Currently, the material works rather like a capacitor – charging up and discharging. This limits the ability of the system to produce a continuous signal. However, Hu believes that if the electrodes were designed to facilitate a redox reaction, this would serve to extract continuous electrical power from the system.

“In the future, continuous operation is the next step,” he says. “We will continue optimizing the performance of this type of device and look into the new ion transport phenomenon.”

Eventually, the findings could lead to wood-based, flexible, lightweight, and biocompatible ionic conductors for a range of temperature sensing or low-grade thermal energy harvesting applications.

Andres Cantarero of the University of Valencia in Spain believes the work represents an advance in the field of thermoelectricity.

“Although we have to advance our knowledge of the fundamental parameters of the nanofibers fabricated in this work, the fact that the chemical process is scalable, easy to carry out, and that wood is readily available makes this work a pioneering work in the field of organic thermoelectrics,” he says. “The main novelty is that there is bipolar transport in one direction inside the fibers and in the opposite direction outside.”

While thermoelectricity is only starting to emerge as an approach to energy harvesting, points out Cantarero, if excess heat from cars, air conditioners, roads, or even solar cells could be collected, thermoelectric devices could have a promising future.

“Despite many unknown parameters, the nanomaterial fabricated in this work could have unbelievable thermoelectric applications,” he suggests.

Mathias Dietzel of Technische Universität Darmstadt in Germany agrees that the study is highly promising and relevant. “It aims to develop waste heat recovery units that are not only efficient but also based on (relatively) simple physics so that they are robust and can be fabricated at large scale as well as low cost.
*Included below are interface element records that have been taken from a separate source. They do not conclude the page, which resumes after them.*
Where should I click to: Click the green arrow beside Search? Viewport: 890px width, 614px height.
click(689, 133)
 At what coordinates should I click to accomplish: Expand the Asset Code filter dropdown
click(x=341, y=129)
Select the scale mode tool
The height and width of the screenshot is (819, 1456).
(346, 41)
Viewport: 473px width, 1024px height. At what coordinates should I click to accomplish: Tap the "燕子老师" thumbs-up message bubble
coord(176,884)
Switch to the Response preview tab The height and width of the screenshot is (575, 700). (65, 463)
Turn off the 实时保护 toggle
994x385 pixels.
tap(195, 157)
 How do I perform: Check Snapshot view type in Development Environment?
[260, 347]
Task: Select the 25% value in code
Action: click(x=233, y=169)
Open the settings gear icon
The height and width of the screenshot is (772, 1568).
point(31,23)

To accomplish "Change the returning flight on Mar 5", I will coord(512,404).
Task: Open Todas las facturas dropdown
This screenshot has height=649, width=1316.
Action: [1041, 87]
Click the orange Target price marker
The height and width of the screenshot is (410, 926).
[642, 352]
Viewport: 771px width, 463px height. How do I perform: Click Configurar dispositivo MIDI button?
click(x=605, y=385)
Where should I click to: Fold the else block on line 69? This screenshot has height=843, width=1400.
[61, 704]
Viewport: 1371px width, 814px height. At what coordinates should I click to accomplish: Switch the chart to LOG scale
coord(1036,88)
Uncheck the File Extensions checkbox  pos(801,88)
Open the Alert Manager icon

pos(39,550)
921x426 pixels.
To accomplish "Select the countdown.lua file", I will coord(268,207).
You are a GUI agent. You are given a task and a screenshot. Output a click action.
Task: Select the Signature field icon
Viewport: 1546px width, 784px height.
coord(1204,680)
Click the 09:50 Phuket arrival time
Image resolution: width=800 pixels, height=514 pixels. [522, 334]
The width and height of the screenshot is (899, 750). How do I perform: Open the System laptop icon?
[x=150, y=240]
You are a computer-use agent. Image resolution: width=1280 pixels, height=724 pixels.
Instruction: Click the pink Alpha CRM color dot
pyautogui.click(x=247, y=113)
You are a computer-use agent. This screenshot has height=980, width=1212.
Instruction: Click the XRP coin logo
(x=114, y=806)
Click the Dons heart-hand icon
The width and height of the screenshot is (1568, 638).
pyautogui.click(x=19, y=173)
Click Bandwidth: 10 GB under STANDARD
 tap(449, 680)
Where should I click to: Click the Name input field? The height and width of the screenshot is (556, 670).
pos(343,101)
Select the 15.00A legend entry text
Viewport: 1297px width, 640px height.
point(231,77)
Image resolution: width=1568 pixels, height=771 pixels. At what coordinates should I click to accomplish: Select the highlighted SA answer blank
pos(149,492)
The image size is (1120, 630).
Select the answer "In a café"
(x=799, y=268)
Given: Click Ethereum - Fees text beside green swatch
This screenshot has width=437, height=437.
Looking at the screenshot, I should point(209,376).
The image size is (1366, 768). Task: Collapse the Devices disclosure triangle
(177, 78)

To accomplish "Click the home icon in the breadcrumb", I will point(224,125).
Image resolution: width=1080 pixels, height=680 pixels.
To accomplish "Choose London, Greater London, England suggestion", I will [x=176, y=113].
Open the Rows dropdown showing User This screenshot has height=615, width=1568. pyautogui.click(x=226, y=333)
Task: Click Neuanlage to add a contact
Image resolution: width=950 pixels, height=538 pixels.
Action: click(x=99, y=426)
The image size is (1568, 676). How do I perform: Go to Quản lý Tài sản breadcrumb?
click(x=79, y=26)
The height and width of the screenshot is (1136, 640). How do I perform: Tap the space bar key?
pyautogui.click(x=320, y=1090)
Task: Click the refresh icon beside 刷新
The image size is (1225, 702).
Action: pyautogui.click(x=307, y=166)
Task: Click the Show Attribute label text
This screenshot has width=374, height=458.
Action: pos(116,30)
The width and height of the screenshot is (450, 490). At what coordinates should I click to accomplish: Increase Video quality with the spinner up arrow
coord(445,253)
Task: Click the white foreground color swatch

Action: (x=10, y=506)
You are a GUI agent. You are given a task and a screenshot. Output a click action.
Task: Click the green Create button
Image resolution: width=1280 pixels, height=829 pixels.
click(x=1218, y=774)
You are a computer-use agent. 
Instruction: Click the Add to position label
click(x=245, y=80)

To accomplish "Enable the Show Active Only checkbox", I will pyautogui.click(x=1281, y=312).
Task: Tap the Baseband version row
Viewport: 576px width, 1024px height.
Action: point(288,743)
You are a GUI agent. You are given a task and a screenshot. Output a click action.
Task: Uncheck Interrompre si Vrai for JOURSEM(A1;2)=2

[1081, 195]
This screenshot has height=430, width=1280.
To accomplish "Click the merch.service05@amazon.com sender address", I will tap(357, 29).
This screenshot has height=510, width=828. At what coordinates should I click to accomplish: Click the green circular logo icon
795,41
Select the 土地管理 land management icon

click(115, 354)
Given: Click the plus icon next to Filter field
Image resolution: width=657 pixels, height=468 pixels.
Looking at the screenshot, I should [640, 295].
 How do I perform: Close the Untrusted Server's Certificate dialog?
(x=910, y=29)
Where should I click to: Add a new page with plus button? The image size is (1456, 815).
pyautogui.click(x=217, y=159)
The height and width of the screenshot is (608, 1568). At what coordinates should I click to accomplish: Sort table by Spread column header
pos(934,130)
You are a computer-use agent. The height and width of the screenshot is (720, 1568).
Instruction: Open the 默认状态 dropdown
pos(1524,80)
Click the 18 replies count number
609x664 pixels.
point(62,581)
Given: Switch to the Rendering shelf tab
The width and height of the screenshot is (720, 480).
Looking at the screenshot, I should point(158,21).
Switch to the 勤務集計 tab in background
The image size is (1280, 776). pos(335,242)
Using the natural structure of wood for this purpose is remarkable, as it also has a beneficially low thermal conductivity.”

While he believes that the Seebeck coefficients reported in the work are outstanding – exceeding even conventional thermoelectric devices based on semiconductor materials – Dietzel cautions that the system might not yet be fully understood and mechanisms other than those described by the research could also be contributing significantly.